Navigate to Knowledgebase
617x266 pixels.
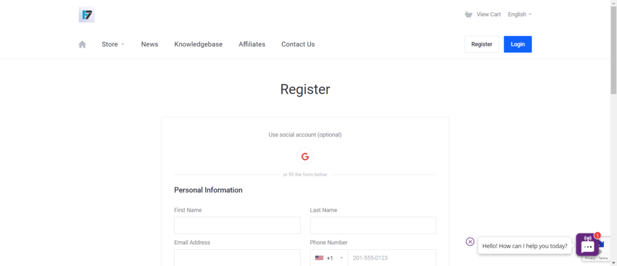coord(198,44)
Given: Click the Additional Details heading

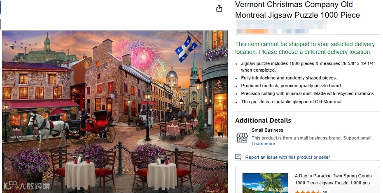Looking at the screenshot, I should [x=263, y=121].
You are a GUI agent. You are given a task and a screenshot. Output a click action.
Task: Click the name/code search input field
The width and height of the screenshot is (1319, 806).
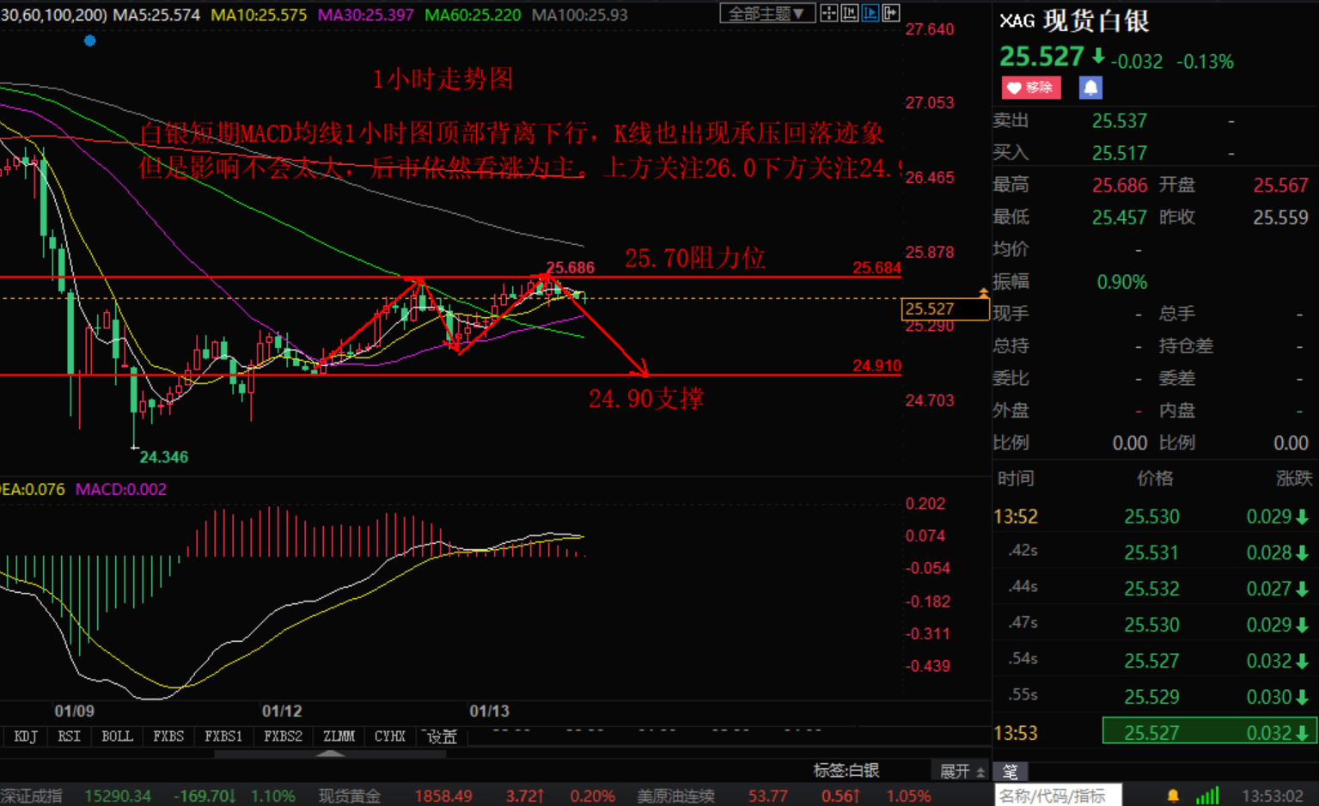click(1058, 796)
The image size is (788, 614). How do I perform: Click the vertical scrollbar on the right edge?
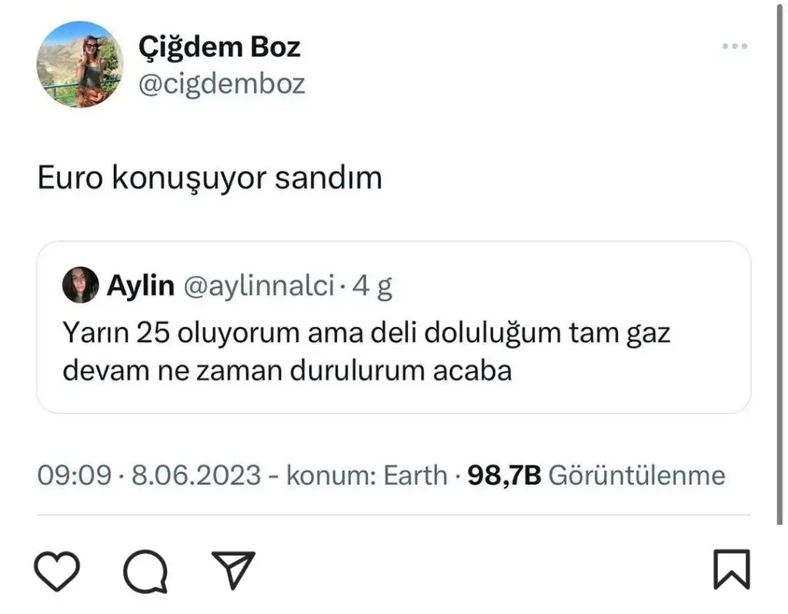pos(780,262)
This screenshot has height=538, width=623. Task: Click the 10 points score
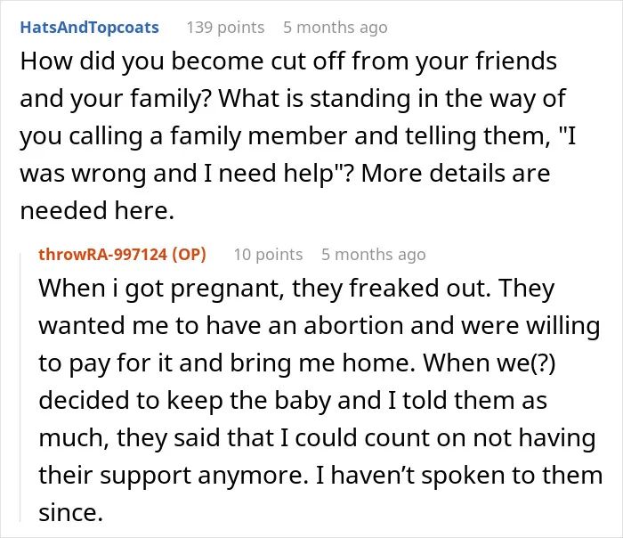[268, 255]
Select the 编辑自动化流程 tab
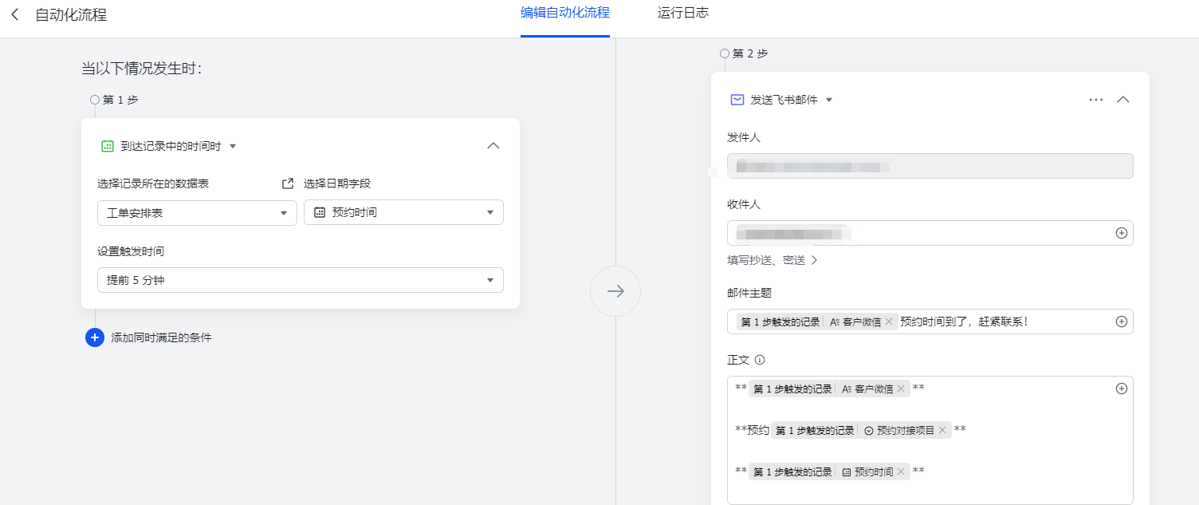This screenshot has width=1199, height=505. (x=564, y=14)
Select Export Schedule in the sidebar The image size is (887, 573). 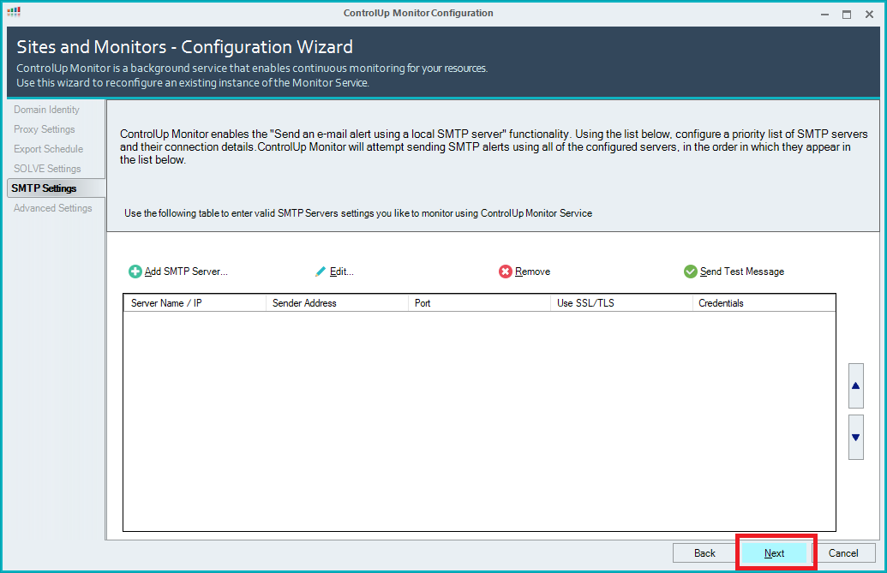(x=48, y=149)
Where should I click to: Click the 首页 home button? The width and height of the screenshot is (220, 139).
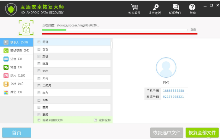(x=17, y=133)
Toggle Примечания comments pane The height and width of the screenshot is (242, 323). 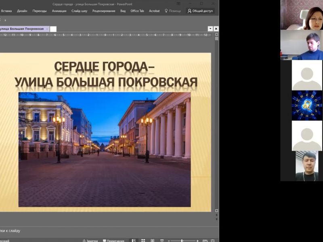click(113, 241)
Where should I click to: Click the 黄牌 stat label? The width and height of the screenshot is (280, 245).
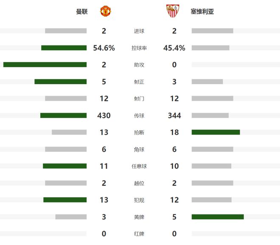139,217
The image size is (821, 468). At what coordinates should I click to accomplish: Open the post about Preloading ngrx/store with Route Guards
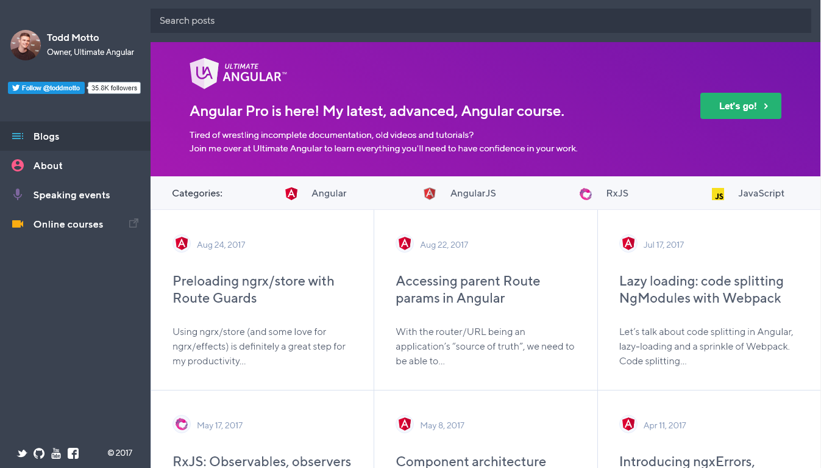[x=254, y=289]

==*==

> EXERCISE
Could you lay out the material from the line containing "Where should I click to: Click the 黄牌" through its final line, both included, as a numbered list with blank lines skipped and the pictures left out?

> TASK RESULT
1. Where should I click to: Click the 黄牌 stat label? The width and height of the screenshot is (280, 245).
2. 139,217
3. The image size is (821, 468). At what coordinates should I click to accomplish: Open the post about Preloading ngrx/store with Route Guards
4. [x=254, y=289]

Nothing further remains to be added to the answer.